▶ _Task goal_
Please reproduce everything in the material below from the line containing "Tap the food bowl profile avatar" down to the line containing "click(51, 88)", keeping both of those lines and copying each line unchanged.

————

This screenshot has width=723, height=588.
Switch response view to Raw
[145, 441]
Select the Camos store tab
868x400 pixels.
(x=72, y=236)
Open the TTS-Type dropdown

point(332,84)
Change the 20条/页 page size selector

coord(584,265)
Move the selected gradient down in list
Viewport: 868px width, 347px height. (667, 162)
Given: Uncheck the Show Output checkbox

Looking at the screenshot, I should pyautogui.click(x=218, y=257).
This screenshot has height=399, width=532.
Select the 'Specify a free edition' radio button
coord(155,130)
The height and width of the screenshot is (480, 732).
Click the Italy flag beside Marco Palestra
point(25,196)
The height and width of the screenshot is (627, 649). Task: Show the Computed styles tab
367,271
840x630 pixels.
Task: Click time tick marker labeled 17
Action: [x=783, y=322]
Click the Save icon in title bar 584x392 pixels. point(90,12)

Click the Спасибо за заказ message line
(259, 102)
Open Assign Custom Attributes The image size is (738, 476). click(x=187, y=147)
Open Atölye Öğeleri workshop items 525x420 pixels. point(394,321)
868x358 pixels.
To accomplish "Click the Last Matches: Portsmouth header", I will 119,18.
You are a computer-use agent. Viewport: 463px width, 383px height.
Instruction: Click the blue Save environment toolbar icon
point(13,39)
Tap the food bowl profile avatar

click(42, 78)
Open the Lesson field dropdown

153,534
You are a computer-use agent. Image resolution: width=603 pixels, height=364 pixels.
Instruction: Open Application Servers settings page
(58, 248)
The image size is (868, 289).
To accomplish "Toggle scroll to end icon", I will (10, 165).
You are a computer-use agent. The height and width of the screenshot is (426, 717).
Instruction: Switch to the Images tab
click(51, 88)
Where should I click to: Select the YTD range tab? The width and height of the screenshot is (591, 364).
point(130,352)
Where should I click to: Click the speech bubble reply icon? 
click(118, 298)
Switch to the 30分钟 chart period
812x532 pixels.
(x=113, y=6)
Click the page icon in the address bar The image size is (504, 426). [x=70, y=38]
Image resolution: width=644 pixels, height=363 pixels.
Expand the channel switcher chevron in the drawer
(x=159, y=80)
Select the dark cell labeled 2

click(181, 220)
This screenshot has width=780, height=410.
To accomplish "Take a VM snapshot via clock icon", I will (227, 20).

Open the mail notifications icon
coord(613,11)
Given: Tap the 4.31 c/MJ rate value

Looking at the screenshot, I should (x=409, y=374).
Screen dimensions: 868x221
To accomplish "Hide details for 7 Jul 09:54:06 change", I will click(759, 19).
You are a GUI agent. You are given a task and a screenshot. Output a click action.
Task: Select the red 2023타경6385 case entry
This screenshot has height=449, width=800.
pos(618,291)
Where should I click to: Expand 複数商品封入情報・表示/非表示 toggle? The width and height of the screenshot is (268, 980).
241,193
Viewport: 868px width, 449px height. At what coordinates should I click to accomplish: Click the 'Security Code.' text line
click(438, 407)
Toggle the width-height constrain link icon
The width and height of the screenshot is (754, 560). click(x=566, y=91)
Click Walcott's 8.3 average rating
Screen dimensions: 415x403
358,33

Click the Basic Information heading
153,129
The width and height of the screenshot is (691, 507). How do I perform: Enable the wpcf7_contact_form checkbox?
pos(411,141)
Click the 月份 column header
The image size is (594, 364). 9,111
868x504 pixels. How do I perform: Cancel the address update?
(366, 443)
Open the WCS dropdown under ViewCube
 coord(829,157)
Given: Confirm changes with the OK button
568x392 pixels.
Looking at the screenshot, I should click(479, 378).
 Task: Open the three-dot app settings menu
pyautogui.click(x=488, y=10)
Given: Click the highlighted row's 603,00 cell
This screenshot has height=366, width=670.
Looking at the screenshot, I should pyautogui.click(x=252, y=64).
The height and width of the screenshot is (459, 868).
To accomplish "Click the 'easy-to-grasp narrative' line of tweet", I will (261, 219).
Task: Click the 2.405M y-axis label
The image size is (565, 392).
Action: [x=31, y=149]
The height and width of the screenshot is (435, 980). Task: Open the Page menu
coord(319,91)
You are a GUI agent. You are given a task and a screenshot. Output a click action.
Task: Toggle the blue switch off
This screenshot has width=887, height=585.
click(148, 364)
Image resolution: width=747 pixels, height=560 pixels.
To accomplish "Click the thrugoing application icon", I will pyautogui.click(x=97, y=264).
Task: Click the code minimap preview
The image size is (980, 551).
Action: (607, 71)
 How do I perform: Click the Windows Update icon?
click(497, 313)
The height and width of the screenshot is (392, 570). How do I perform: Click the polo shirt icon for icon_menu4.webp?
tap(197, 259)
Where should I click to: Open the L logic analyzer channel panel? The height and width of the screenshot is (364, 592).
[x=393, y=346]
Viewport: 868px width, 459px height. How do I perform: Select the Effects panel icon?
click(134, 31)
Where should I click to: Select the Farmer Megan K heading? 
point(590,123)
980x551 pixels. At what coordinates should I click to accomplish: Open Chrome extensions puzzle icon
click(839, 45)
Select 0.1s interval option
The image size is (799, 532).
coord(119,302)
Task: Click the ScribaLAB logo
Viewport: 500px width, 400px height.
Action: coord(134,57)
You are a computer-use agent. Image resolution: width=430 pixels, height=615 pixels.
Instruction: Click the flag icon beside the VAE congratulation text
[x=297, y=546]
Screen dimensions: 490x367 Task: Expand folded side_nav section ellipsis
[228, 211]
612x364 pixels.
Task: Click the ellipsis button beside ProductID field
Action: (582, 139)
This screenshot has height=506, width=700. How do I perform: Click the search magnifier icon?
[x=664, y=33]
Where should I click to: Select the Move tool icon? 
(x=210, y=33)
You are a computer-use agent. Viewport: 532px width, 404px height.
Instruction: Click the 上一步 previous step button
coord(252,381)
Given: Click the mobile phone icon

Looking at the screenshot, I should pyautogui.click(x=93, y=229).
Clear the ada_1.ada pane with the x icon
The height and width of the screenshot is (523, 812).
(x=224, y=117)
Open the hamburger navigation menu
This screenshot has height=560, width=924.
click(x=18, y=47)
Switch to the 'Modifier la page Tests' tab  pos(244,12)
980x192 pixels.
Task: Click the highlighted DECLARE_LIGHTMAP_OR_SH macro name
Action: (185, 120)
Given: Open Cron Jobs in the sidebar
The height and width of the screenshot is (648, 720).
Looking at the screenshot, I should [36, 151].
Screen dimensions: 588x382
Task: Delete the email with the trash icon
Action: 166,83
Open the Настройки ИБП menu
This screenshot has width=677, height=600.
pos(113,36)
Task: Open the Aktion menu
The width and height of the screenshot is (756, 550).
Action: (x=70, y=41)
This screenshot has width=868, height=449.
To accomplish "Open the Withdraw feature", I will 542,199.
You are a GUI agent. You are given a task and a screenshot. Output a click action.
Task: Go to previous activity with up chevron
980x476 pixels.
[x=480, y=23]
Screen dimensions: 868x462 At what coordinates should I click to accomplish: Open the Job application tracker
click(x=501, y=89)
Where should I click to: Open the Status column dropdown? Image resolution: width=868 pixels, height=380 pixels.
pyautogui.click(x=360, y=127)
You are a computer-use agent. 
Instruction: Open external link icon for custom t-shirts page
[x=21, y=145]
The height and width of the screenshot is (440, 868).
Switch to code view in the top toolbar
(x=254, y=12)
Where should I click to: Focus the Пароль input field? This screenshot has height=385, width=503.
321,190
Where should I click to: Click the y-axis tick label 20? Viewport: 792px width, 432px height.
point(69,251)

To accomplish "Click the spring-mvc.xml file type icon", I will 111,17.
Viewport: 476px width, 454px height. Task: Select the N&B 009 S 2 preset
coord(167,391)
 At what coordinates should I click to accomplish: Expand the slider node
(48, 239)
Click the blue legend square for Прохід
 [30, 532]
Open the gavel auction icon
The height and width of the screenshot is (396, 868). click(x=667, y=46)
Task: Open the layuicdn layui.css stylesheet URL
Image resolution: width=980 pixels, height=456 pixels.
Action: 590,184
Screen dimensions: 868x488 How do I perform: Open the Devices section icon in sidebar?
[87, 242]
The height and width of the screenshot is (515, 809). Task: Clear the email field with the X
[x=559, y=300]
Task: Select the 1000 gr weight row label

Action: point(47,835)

————

▶ _Solution below_
Tap the food bowl profile avatar

click(42, 78)
Open the Lesson field dropdown

153,534
You are a computer-use agent. Image resolution: width=603 pixels, height=364 pixels.
Instruction: Open Application Servers settings page
(58, 248)
The image size is (868, 289).
To accomplish "Toggle scroll to end icon", I will (10, 165).
You are a computer-use agent. The height and width of the screenshot is (426, 717).
Instruction: Switch to the Images tab
click(51, 88)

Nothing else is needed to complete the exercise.